Exercise directions:
In the data that follows, count every line holding the string "three" and give the count alone.

Records for the exercise:

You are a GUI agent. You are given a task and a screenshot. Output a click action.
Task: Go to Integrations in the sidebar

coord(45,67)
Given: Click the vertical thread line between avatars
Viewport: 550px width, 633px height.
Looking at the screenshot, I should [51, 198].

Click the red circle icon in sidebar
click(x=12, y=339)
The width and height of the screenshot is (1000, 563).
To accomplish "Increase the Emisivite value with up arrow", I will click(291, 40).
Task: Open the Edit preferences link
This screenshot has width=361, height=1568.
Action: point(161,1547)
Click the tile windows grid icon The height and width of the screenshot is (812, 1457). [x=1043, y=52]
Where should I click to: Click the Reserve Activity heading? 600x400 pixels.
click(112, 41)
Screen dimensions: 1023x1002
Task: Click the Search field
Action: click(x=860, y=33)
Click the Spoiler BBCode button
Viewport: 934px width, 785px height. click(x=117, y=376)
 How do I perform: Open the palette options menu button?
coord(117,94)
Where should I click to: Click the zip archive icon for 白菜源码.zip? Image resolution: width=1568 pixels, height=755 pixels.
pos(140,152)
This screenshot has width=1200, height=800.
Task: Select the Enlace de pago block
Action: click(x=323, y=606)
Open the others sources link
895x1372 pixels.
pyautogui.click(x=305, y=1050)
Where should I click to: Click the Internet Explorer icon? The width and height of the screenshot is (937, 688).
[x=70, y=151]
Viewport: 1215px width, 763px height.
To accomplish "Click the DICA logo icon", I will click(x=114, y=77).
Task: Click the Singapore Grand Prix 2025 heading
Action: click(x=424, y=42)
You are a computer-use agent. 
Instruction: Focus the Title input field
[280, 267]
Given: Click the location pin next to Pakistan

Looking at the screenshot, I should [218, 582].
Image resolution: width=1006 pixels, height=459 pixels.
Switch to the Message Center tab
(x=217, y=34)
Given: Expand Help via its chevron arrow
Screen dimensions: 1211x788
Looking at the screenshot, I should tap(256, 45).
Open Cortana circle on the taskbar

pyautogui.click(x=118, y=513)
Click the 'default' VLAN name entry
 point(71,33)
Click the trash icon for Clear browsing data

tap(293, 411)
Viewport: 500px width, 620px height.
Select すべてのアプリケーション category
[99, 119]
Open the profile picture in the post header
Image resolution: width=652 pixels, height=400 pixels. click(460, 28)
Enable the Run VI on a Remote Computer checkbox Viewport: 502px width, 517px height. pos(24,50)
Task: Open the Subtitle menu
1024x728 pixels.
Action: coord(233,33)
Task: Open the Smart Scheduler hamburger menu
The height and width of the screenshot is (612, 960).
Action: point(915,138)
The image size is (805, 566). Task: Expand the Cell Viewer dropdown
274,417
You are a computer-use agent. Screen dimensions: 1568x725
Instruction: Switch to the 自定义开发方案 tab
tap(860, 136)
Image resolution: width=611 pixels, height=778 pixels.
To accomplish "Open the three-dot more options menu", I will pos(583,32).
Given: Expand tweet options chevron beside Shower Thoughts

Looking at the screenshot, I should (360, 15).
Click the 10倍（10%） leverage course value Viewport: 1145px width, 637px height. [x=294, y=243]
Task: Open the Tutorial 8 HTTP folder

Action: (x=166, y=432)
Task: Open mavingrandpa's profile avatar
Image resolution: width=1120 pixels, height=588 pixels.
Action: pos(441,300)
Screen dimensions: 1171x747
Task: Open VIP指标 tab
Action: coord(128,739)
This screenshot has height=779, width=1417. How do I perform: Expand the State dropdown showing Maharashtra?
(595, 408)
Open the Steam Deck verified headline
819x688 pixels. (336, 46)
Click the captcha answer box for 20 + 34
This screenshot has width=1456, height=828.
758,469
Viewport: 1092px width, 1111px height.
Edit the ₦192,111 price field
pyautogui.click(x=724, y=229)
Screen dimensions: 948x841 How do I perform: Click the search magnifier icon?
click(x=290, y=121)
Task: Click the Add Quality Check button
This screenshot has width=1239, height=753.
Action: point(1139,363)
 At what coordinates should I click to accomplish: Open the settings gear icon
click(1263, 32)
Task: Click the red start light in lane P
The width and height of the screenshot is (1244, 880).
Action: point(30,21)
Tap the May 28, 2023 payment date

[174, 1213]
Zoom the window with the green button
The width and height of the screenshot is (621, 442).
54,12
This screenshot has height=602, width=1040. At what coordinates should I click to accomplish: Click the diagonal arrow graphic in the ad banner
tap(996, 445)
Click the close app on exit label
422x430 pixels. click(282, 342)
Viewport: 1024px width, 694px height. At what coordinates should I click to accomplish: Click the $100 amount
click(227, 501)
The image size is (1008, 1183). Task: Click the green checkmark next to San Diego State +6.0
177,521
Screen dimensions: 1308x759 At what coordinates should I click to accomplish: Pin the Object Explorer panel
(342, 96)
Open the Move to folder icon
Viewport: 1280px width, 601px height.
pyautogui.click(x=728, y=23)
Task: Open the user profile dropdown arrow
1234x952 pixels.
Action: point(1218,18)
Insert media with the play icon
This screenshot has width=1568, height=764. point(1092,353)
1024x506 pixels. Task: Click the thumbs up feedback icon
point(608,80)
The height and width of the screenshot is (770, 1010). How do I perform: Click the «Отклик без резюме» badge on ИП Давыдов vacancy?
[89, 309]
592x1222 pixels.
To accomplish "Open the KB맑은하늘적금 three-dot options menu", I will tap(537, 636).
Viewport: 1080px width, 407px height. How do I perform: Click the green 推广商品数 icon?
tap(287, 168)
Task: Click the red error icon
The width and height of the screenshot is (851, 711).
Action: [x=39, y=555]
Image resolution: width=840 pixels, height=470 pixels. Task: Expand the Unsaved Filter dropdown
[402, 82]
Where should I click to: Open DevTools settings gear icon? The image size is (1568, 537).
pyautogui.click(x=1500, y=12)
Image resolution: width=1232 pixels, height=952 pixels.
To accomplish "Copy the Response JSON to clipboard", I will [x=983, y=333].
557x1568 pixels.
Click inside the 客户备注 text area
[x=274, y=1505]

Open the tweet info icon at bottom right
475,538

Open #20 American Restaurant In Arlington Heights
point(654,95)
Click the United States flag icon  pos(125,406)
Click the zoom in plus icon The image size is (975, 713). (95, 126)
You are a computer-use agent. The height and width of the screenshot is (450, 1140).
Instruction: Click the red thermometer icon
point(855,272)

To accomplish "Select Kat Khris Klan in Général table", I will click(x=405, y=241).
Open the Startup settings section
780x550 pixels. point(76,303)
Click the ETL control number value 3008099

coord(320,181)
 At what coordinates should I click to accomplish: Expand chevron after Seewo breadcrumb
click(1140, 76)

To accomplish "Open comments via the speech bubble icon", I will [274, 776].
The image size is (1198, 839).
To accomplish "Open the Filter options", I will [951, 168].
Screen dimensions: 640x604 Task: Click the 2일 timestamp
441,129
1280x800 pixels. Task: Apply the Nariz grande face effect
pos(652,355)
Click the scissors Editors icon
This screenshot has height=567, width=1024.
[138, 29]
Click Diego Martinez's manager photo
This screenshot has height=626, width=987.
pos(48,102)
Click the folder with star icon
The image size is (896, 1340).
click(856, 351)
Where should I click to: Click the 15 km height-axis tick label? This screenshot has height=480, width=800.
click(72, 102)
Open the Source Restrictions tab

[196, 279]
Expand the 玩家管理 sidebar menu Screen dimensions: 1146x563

Task response:
2